O limite da obstrução parlamentar
Para o bem do livre debate, mudança foi menos gravosa.
Logo após a eleição de Arthur Lira (PP-AL) para a presidência da Câmara dos Deputados, parlamentares alinhados ao governo de Jair Bolsonaro começaram a articular mudanças no regimento interno da Casa com vista a limitar a atuação da oposição. A articulação, com o apoio ostensivo de Lira e do próprio Palácio do Planalto, frutificou. No dia 12 passado, a Câmara aprovou, por 337 votos a 110, o Projeto de Resolução 84/2019, de autoria do deputado Eli Borges (Solidariedade-to), que muda as regras de funcionamento das sessões legislativas e, na prática, reduz as ferramentas que compõem o chamado “kit obstrução”. A alteração regimental já está em vigor.

## O que fazer
Resuma em duas frases o texto sobre a obstrução parlamentar.

## Dados extraídos
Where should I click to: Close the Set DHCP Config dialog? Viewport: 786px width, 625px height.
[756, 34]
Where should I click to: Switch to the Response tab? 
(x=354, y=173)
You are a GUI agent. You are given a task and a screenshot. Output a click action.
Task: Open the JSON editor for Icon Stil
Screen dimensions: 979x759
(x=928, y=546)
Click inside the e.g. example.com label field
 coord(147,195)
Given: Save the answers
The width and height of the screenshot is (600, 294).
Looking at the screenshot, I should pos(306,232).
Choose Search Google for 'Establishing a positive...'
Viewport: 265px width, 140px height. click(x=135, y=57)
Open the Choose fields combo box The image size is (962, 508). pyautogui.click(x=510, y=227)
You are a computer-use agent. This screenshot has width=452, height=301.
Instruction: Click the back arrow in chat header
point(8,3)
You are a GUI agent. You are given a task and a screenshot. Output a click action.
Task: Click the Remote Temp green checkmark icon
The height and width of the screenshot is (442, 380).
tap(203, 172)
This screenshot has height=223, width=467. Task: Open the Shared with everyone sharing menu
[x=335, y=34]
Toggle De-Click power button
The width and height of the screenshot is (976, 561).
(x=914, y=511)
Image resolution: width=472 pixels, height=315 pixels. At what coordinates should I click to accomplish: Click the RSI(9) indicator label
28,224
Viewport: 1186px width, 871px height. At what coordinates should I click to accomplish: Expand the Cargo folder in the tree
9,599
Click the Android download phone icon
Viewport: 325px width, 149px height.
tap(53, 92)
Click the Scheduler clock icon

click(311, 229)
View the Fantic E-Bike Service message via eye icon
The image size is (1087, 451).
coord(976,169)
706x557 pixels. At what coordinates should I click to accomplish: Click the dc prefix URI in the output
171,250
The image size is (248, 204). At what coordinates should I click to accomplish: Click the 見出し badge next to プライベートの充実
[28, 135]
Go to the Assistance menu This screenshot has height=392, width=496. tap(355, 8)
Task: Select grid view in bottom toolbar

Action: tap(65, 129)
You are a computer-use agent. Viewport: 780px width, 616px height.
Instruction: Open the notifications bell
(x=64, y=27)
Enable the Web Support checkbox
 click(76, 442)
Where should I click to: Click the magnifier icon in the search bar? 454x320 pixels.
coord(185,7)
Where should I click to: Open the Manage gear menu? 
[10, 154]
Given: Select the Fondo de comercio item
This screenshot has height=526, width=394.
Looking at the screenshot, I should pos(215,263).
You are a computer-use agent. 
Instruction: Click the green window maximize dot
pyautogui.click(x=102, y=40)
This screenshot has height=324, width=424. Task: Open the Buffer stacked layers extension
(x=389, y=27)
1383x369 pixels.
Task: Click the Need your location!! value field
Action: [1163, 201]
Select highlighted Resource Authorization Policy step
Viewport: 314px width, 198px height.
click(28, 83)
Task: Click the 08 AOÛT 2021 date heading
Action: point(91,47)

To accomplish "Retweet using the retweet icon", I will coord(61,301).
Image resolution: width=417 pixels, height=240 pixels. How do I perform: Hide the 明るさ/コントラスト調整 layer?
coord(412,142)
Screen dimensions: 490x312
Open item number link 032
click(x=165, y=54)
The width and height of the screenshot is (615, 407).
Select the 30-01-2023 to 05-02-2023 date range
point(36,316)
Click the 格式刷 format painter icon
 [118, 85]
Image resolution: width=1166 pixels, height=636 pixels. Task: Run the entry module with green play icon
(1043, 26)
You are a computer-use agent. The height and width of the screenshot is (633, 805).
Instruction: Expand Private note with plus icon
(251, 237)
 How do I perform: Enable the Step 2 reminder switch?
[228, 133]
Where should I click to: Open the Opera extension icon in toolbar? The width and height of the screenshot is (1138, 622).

## Resposta escrita
Depois da eleição de Arthur Lira para a presidência da Câmara dos Deputados, deputados alinhados ao governo de Jair Bolsonaro começaram a articular mudanças no regimento interno para limitar a atuação da oposição, com o apoio aberto de Lira e do Palácio do Planalto. No dia 12, a Câmara aprovou por 337 votos a 110 o Projeto de Resolução 84/2019, que muda as regras das sessões, diminui as ferramentas do chamado “kit obstrução” e já está em vigor.